§ Texte:
•••••
48- 02/05/2022 “Agir ensemble pour créer de la convivialité, de la sociabilité, des emplois, pour préserver les savoir-faire locaux, promouvoir le développement durable, vivre son idéal et transformer le monde” : les tiers lieux expérimentent de nouvelles formes de collaborations. A mi-chemin entre le domicile, le travail, le service d’aide, le commerce, le café, l’espace numérique et le centre culturel, ils inventent un concept inclassable qu’ils déclinent à l’infini. Pour en saisir la dynamique, Selfpower-Community a rencontré Déborah Ozil co-réalisatrice d’un podcast dédié aux tiers-lieux. Retour d’expérience sur un Tour de France en 6 étapes*…

« Tous les tiers lieux ne se ressemblent pas. Il en existe plus de 3 000 sur le territoire. Nous en avons sélectionné 6 qui, à leur manière, réinvestissent le politique. Je parle de politique en action à travers des initiatives qui changent notre façon de faire société» souligne Déborah Ozil.

Tiers-lieux : un trait commun la liberté

Liberté et modularité d’un patrimoine en danger. Les sites retenus sont chargés d’histoire. Partout, chez les fondateurs la même envie de faire revivre des architectures hors normes mais laissées à l’abandon, comme c’est le cas dans les Cévennes (48) avec le Relais de l’Espinas, autrefois point de passage des diligences, ou à l’Hermitage à Autrêches (60) dans l’Oise**, ancien hôpital pour lépreux, ou encore avec Coco Velten à Marseille (13)***, bâtiment désaffecté de la préfecture ou encore le Wip à Colombelles (14) en Normandie, ancienne usine métallurgique devenue espace de co working, médialab, centre événementiel professionnel ou culturel et… destination touristique (voir illustration).

Ces lieux en friche et pleins de contraintes se révèlent finalement inspirants. Dès le départ, il faut faire un effort de créativité pour en repenser l’usage. « En cohérence avec leur philosophie résiliente, ces tiers lieux font avec ce qui existe. Les espaces vacants qui n’avaient plus d’utilité sont à nouveau occupés et leurs fonctions réinventées au fur et à mesure. »  C’est d’ailleurs une caractéristique des tiers-lieux que d’être pluridisciplinaires. Ainsi les activités sociales ou d’hébergement côtoient, les TPE/PME, les ateliers d’artisanat, la permaculture et le centre de formation. Bien souvent le même espace sert tour à tour de café, de salle de conférence, d’atelier, de salle de spectacle… Les tiers lieux pensent l’espace de manière transformative, on y travaille, on s’y distrait, on s’y retrouve, on échange des savoirs… La modularité des espaces joue un rôle important dans la capacité des tiers lieux à imaginer de nouvelles façons de vivre ensemble et de collaborer.
•••••
§ Données fournies:

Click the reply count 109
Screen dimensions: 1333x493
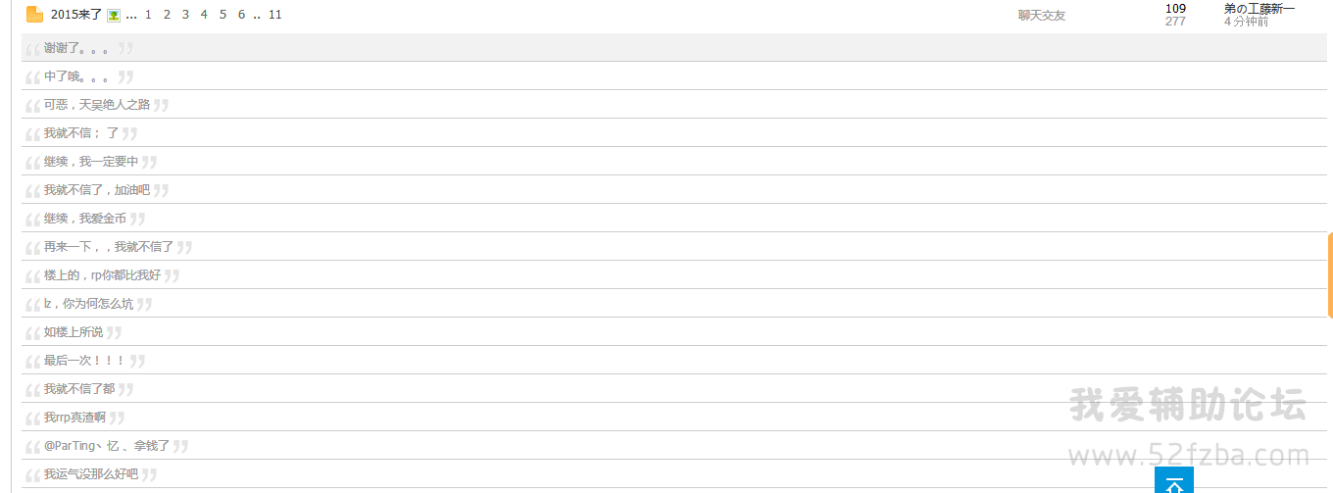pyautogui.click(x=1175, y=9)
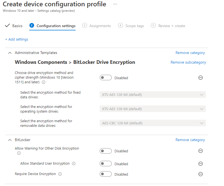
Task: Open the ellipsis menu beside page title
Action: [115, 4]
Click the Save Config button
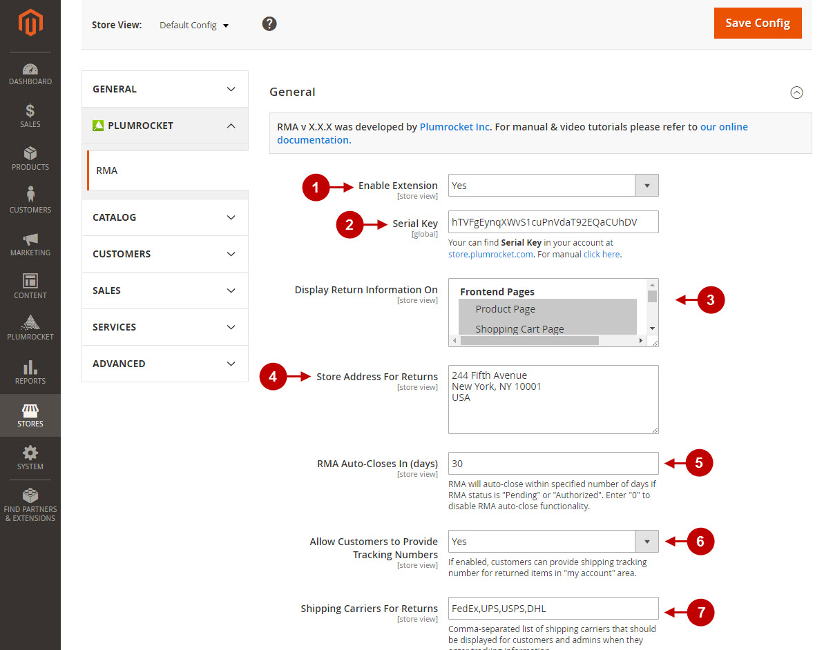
•••••
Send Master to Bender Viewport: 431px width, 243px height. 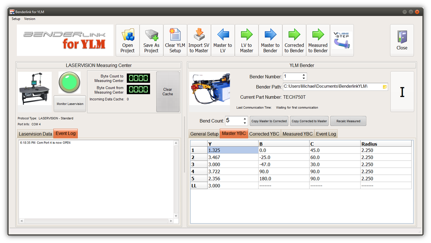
•••••
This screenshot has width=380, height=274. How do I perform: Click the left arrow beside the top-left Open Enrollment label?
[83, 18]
•••••
§ Série d'exercices:
[A] Traduisez en anglais cette phrase du texte sur les tiers-lieux : « Ces lieux en friche et pleins de contraintes se révèlent finalement inspirants. »
[B] Dans les enregistrements, recopiez à l'identique la partie qui s'ouvre sur la ligne contenant « Click the reply count 109 » et se clôt sur la ligne contenant « Click the Save Config button », sans reprendre les images.
Le texte et les enregistrements n'ont aucun lien entre eux.

§ Corrigé des exercices:
[A] These derelict places, full of constraints, ultimately prove inspiring.

[B]
Click the reply count 109
Screen dimensions: 1333x493
pyautogui.click(x=1175, y=9)
Task: Open the ellipsis menu beside page title
Action: [115, 4]
Click the Save Config button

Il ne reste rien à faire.